Rewrite everything from the first of the lines below down to the line containing "click(x=237, y=156)", swapping "Screen dimensions" for "Display size" and leaving all else unchanged.

**Data entries**

::::::::

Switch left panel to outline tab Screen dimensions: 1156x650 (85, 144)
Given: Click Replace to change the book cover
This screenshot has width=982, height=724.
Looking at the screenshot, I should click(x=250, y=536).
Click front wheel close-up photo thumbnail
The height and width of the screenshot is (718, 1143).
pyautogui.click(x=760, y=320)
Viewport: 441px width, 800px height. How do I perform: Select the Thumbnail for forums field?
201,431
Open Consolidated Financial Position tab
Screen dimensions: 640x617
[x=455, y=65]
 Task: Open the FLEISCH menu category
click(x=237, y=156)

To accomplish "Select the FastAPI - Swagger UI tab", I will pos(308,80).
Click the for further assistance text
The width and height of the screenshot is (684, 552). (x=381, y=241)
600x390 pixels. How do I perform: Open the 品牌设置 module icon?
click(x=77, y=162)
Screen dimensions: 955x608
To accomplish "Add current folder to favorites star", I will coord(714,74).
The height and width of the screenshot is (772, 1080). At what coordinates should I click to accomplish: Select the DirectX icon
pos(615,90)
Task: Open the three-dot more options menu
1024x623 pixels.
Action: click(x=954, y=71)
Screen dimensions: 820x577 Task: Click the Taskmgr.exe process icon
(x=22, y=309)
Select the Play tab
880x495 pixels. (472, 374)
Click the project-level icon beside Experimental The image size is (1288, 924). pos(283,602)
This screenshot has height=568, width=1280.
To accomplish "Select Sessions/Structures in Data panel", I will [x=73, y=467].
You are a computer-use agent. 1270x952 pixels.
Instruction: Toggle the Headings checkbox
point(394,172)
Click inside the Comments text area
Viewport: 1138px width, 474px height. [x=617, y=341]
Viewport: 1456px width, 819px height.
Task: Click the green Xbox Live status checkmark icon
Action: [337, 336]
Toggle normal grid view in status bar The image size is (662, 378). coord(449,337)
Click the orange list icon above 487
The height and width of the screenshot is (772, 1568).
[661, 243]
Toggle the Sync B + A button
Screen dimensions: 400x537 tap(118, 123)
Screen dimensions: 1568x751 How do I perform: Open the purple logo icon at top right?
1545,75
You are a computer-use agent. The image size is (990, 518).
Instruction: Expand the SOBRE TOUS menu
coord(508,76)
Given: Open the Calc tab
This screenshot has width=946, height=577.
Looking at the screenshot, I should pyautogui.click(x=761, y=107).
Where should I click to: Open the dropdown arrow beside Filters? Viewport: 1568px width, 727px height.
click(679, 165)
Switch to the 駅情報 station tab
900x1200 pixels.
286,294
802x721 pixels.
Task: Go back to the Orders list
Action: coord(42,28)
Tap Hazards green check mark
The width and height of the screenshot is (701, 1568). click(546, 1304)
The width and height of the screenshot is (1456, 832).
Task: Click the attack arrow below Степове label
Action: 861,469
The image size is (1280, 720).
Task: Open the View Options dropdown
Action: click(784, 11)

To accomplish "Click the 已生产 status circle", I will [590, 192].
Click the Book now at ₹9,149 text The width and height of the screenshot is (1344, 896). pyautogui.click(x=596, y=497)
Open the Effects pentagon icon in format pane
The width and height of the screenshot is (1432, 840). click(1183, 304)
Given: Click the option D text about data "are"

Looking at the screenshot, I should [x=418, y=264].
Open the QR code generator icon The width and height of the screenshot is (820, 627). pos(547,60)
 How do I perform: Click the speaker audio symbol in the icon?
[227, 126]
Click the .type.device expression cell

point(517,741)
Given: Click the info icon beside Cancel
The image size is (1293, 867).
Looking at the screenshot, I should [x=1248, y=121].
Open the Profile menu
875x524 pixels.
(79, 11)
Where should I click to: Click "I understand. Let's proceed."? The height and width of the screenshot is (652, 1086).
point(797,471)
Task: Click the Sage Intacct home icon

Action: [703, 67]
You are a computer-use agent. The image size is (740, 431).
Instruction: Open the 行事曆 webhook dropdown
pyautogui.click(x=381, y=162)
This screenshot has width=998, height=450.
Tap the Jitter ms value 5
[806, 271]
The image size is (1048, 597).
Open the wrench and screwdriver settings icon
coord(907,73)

::::::::

**Reply to the exercise**
Switch left panel to outline tab Display size: 1156x650 (85, 144)
Given: Click Replace to change the book cover
This screenshot has width=982, height=724.
Looking at the screenshot, I should click(x=250, y=536).
Click front wheel close-up photo thumbnail
The height and width of the screenshot is (718, 1143).
pyautogui.click(x=760, y=320)
Viewport: 441px width, 800px height. How do I perform: Select the Thumbnail for forums field?
201,431
Open Consolidated Financial Position tab
Display size: 640x617
[x=455, y=65]
 Task: Open the FLEISCH menu category
click(x=237, y=156)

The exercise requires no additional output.